WHAT YOU HAVE TO DO >> Output each line from the one that contains "555x295 pixels." to the final line of the data below, exactly, and include nothing else.

SOURCE MATERIAL >>
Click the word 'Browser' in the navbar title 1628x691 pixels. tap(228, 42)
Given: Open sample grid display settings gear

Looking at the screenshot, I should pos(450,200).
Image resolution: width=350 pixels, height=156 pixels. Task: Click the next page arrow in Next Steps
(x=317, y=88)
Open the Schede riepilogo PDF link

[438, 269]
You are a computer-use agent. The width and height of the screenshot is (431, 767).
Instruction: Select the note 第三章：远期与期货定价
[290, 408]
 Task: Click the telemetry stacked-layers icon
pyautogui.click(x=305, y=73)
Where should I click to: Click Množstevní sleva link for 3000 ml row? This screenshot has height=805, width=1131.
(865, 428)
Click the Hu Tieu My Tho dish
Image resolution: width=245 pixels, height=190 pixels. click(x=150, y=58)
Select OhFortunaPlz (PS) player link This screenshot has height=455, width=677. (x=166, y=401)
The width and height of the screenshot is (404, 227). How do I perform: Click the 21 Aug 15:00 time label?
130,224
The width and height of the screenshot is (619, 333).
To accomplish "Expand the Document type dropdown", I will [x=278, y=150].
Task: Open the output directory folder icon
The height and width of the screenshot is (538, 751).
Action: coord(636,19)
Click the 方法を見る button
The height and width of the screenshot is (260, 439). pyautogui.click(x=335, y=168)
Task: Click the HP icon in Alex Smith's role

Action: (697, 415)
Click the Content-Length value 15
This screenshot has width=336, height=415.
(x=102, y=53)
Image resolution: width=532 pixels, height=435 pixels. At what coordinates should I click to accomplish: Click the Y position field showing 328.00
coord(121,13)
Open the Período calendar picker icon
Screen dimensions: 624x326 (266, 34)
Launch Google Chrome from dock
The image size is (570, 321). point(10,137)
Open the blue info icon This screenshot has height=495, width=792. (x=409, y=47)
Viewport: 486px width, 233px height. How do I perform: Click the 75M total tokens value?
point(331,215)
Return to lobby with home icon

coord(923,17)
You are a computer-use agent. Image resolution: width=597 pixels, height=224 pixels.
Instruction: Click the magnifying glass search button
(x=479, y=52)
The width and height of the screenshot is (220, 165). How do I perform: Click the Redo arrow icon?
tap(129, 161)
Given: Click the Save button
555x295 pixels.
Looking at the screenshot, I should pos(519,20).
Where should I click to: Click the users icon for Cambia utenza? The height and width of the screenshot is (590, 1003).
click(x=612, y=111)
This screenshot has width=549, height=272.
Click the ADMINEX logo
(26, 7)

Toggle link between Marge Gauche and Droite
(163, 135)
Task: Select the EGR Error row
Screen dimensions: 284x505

SOLUTION TO THE EXERCISE >>
555x295 pixels.
Looking at the screenshot, I should pos(519,20).
Where should I click to: Click the users icon for Cambia utenza? The height and width of the screenshot is (590, 1003).
click(x=612, y=111)
This screenshot has width=549, height=272.
Click the ADMINEX logo
(26, 7)

Toggle link between Marge Gauche and Droite
(163, 135)
Task: Select the EGR Error row
Screen dimensions: 284x505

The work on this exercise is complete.